What you need to do: Rewrite all of the rows below, changing "Locate an element" to "Find an element" and leaving everything else as it is. Omit the pictures from your answer.

Input data:
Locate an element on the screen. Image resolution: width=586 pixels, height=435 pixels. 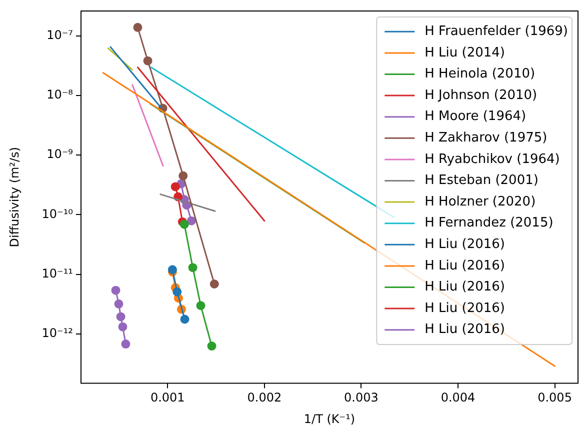
legend-label: H Ryabchikov (1964) is located at coordinates (492, 160).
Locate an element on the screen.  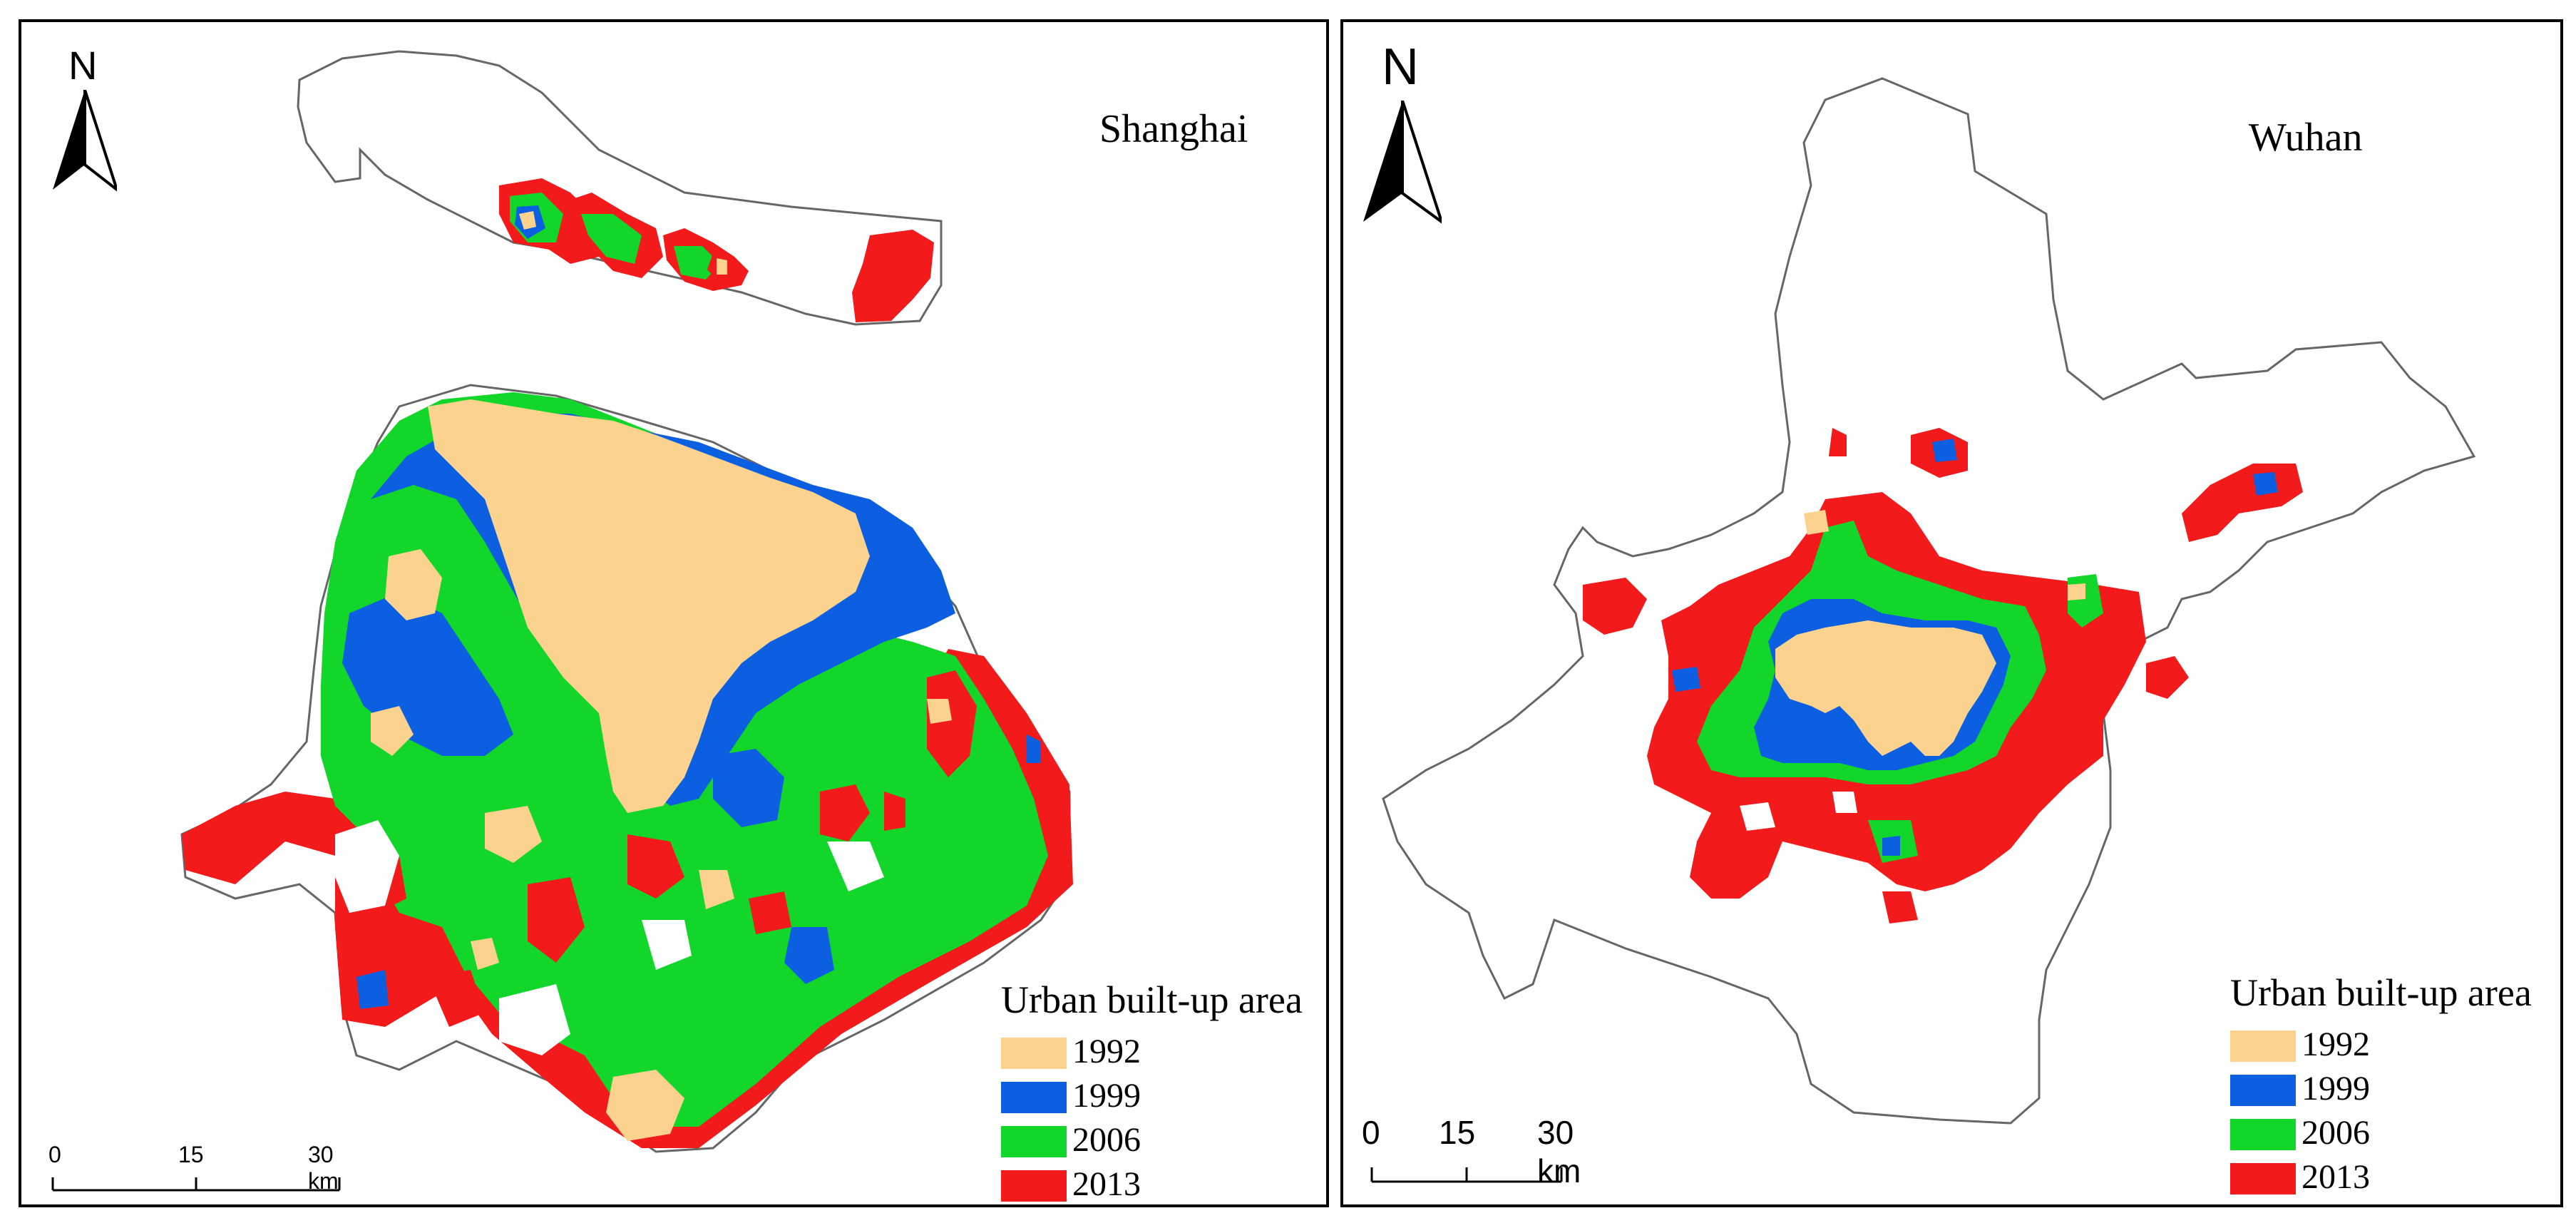
shanghai-scale-label-15: 15 is located at coordinates (191, 1154).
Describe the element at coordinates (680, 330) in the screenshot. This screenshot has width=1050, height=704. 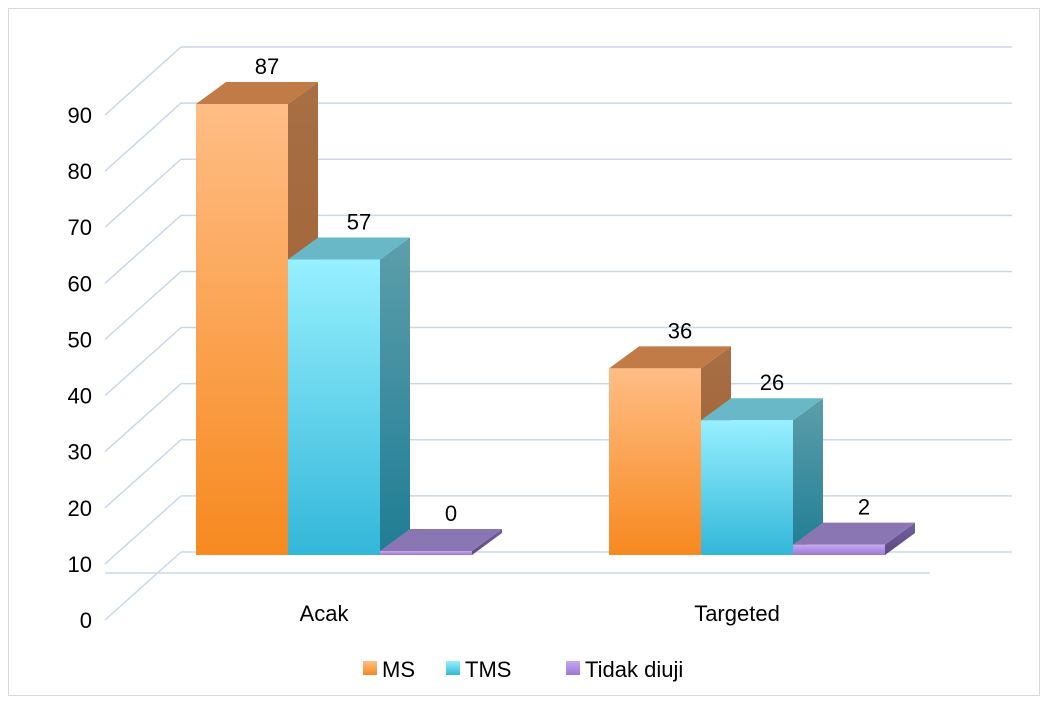
I see `data-label: 36` at that location.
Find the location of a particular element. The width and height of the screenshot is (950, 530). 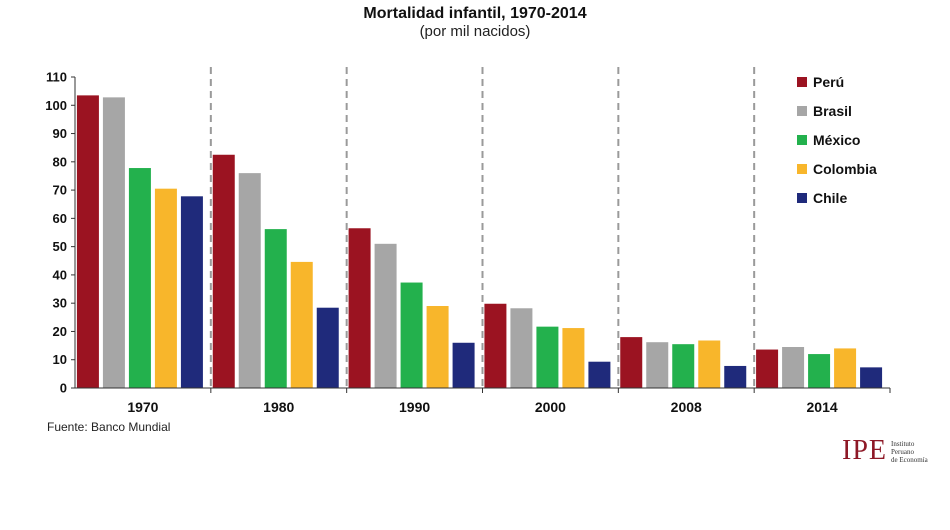

legend-label: Chile is located at coordinates (830, 198).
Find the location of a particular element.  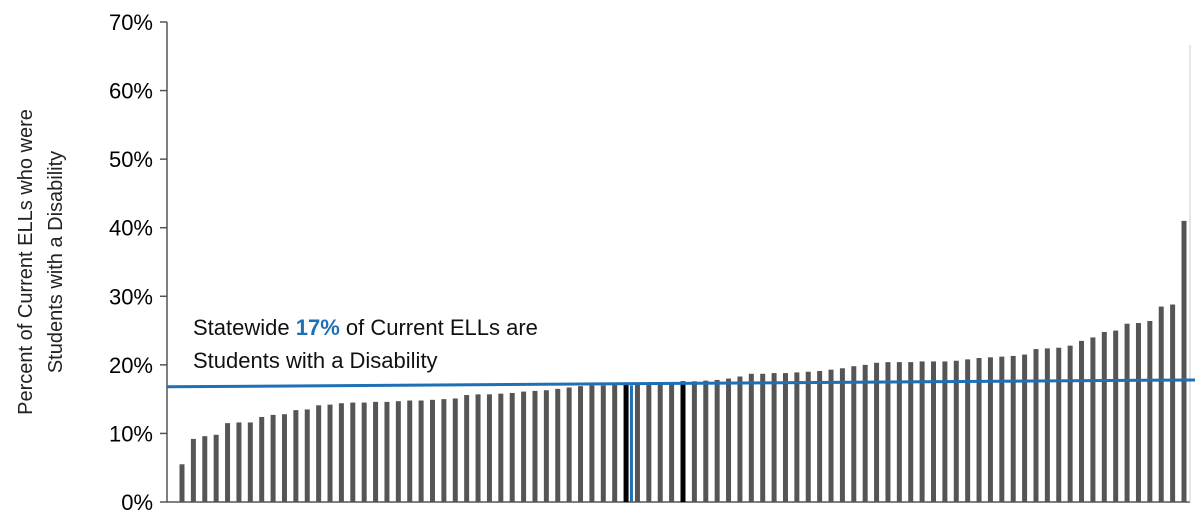

y-tick-label: 70% is located at coordinates (131, 22).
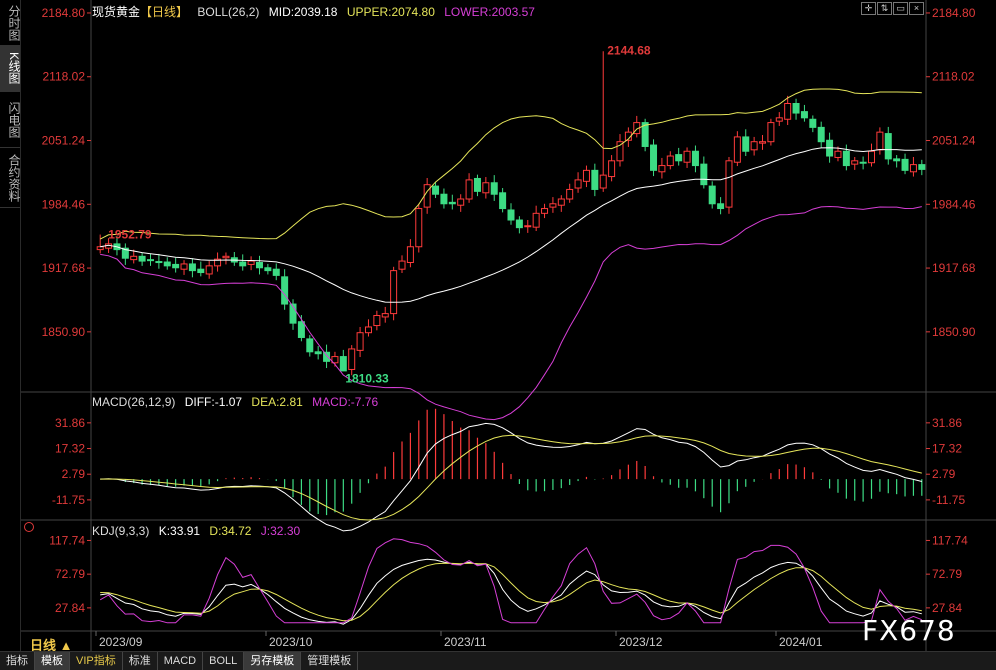 The image size is (996, 670). What do you see at coordinates (916, 8) in the screenshot?
I see `close-icon: ×` at bounding box center [916, 8].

Output of the exercise:
Find an element on the screen. Image resolution: width=586 pixels, height=435 pixels. 
legend-label: H Ryabchikov (1964) is located at coordinates (492, 160).
Find an element on the screen.  
shanghai-scale-label-15: 15 is located at coordinates (191, 1154).
Describe the element at coordinates (680, 330) in the screenshot. This screenshot has width=1050, height=704. 
I see `data-label: 36` at that location.
Find the location of a particular element. The width and height of the screenshot is (950, 530). 

legend-label: Chile is located at coordinates (830, 198).
Find the location of a particular element.  

y-tick-label: 70% is located at coordinates (131, 22).
 The image size is (996, 670). What do you see at coordinates (916, 8) in the screenshot?
I see `close-icon: ×` at bounding box center [916, 8].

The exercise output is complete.